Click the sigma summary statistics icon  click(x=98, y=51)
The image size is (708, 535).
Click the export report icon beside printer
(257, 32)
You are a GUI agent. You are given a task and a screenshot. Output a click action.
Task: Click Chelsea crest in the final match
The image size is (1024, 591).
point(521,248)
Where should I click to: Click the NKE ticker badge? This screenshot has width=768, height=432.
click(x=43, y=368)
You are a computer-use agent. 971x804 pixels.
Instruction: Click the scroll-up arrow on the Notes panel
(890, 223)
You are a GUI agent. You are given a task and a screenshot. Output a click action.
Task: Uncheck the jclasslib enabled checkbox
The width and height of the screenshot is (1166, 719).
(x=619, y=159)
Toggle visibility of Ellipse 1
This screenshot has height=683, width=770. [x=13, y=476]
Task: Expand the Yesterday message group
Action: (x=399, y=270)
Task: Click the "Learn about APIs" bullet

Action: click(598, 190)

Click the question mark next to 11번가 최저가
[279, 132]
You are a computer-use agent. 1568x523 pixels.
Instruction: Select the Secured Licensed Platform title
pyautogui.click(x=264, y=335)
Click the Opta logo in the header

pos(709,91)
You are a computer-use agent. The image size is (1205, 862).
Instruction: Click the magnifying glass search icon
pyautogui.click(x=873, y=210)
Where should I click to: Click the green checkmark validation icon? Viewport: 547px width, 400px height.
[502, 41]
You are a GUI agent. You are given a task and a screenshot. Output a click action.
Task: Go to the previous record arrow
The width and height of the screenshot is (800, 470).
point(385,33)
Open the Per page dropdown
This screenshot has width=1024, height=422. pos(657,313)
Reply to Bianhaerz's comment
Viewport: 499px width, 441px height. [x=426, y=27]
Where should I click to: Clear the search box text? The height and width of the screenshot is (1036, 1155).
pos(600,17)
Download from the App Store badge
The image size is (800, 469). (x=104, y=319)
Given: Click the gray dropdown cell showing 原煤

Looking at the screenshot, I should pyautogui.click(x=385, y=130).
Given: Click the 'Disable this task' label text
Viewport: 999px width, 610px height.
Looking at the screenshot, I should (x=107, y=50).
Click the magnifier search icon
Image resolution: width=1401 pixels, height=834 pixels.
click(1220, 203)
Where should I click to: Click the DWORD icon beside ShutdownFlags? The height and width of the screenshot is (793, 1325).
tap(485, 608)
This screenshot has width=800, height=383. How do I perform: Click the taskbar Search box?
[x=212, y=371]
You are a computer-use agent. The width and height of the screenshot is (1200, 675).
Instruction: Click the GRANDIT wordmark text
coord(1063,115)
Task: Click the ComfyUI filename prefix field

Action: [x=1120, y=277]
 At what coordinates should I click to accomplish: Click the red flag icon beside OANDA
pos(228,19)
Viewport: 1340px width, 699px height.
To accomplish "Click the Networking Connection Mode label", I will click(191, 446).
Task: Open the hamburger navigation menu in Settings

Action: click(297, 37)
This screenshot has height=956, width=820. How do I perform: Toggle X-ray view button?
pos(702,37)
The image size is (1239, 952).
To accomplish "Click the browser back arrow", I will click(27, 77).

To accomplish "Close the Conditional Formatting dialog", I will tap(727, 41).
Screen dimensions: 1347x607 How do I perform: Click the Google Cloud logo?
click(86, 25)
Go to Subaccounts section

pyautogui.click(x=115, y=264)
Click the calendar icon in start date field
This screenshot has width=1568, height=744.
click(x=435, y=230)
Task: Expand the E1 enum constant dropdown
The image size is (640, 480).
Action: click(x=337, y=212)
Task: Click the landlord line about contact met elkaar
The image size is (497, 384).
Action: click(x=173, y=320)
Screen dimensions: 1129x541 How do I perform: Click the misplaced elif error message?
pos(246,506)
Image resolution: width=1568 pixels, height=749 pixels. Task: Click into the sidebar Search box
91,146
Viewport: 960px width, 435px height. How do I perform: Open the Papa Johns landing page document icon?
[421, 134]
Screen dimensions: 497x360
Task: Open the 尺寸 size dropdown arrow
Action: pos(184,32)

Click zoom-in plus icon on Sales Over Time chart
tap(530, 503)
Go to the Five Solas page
________________
What you should do
Search the material for the word "label" and copy every matching line.

Result
Given: Click the 'Disable this task' label text
To accomplish "Click the Networking Connection Mode label", I will click(191, 446).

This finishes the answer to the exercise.